* [YOUR GOAL]:
Reproduce all records word for word.

•••••

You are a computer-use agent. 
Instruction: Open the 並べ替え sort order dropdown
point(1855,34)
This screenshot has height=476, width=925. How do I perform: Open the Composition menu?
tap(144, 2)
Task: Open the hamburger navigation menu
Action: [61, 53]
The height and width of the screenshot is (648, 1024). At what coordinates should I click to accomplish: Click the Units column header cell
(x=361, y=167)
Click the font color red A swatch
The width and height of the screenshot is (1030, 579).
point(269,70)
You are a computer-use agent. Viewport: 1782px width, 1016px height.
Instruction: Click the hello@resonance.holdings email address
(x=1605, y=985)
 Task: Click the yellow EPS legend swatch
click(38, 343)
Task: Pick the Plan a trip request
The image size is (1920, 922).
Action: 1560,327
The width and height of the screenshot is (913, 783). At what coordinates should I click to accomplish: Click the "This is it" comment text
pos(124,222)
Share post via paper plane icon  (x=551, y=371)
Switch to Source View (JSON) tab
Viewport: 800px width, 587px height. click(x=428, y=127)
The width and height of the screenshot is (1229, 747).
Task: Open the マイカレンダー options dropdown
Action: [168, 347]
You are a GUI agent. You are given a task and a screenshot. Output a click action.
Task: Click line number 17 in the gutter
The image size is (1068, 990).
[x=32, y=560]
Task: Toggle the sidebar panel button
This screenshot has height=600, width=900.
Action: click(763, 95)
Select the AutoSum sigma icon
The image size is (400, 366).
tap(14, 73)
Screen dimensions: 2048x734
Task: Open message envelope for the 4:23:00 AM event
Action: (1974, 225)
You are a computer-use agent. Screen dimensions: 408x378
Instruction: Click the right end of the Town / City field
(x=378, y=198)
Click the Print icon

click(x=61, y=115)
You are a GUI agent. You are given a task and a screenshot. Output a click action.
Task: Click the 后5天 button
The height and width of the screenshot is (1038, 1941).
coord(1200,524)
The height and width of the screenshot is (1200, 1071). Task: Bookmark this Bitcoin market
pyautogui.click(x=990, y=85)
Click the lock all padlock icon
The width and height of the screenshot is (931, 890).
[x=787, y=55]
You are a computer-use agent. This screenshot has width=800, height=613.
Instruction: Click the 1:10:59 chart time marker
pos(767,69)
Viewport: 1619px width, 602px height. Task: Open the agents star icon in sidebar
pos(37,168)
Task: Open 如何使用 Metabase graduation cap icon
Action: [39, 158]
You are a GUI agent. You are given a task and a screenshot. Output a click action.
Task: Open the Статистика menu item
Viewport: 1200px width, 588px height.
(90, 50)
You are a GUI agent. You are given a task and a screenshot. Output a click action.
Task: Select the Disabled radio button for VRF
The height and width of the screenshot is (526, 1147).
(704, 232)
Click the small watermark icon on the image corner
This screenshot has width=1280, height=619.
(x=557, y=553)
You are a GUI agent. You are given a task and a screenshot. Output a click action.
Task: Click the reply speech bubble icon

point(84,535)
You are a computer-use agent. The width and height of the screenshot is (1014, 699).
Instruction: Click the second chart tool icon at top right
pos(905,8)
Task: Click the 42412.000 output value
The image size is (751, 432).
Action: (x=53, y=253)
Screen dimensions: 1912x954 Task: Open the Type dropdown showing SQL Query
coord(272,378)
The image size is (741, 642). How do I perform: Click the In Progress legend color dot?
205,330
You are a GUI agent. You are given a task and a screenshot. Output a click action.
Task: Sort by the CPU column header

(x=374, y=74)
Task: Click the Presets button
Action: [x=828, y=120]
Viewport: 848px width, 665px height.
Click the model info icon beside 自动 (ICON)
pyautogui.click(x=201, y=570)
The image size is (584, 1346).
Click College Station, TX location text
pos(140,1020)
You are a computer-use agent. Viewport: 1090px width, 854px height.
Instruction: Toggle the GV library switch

•••••

* [SOLVED EXERCISE]:
You are a computer-use agent. 
Instruction: Open the 並べ替え sort order dropdown
point(1855,34)
This screenshot has height=476, width=925. How do I perform: Open the Composition menu?
tap(144, 2)
Task: Open the hamburger navigation menu
Action: [61, 53]
The height and width of the screenshot is (648, 1024). At what coordinates should I click to accomplish: Click the Units column header cell
(x=361, y=167)
Click the font color red A swatch
The width and height of the screenshot is (1030, 579).
point(269,70)
You are a computer-use agent. Viewport: 1782px width, 1016px height.
Instruction: Click the hello@resonance.holdings email address
(x=1605, y=985)
 Task: Click the yellow EPS legend swatch
click(38, 343)
Task: Pick the Plan a trip request
The image size is (1920, 922).
Action: 1560,327
The width and height of the screenshot is (913, 783). At what coordinates should I click to accomplish: Click the "This is it" comment text
pos(124,222)
Share post via paper plane icon  (x=551, y=371)
Switch to Source View (JSON) tab
Viewport: 800px width, 587px height. click(x=428, y=127)
The width and height of the screenshot is (1229, 747).
Task: Open the マイカレンダー options dropdown
Action: [168, 347]
You are a GUI agent. You are given a task and a screenshot. Output a click action.
Task: Click line number 17 in the gutter
The image size is (1068, 990).
[x=32, y=560]
Task: Toggle the sidebar panel button
This screenshot has height=600, width=900.
Action: click(763, 95)
Select the AutoSum sigma icon
The image size is (400, 366).
tap(14, 73)
Screen dimensions: 2048x734
Task: Open message envelope for the 4:23:00 AM event
Action: (1974, 225)
You are a computer-use agent. Screen dimensions: 408x378
Instruction: Click the right end of the Town / City field
(x=378, y=198)
Click the Print icon

click(x=61, y=115)
You are a GUI agent. You are given a task and a screenshot. Output a click action.
Task: Click the 后5天 button
The height and width of the screenshot is (1038, 1941).
coord(1200,524)
The height and width of the screenshot is (1200, 1071). Task: Bookmark this Bitcoin market
pyautogui.click(x=990, y=85)
Click the lock all padlock icon
The width and height of the screenshot is (931, 890).
[x=787, y=55]
You are a computer-use agent. This screenshot has width=800, height=613.
Instruction: Click the 1:10:59 chart time marker
pos(767,69)
Viewport: 1619px width, 602px height. Task: Open the agents star icon in sidebar
pos(37,168)
Task: Open 如何使用 Metabase graduation cap icon
Action: [39, 158]
You are a GUI agent. You are given a task and a screenshot. Output a click action.
Task: Open the Статистика menu item
Viewport: 1200px width, 588px height.
(90, 50)
You are a GUI agent. You are given a task and a screenshot. Output a click action.
Task: Select the Disabled radio button for VRF
The height and width of the screenshot is (526, 1147).
(704, 232)
Click the small watermark icon on the image corner
This screenshot has width=1280, height=619.
(x=557, y=553)
You are a GUI agent. You are given a task and a screenshot. Output a click action.
Task: Click the reply speech bubble icon

point(84,535)
You are a computer-use agent. The width and height of the screenshot is (1014, 699).
Instruction: Click the second chart tool icon at top right
pos(905,8)
Task: Click the 42412.000 output value
The image size is (751, 432).
Action: (x=53, y=253)
Screen dimensions: 1912x954 Task: Open the Type dropdown showing SQL Query
coord(272,378)
The image size is (741, 642). How do I perform: Click the In Progress legend color dot?
205,330
You are a GUI agent. You are given a task and a screenshot. Output a click action.
Task: Sort by the CPU column header

(x=374, y=74)
Task: Click the Presets button
Action: [x=828, y=120]
Viewport: 848px width, 665px height.
Click the model info icon beside 自动 (ICON)
pyautogui.click(x=201, y=570)
The image size is (584, 1346).
Click College Station, TX location text
pos(140,1020)
You are a computer-use agent. Viewport: 1090px width, 854px height.
Instruction: Toggle the GV library switch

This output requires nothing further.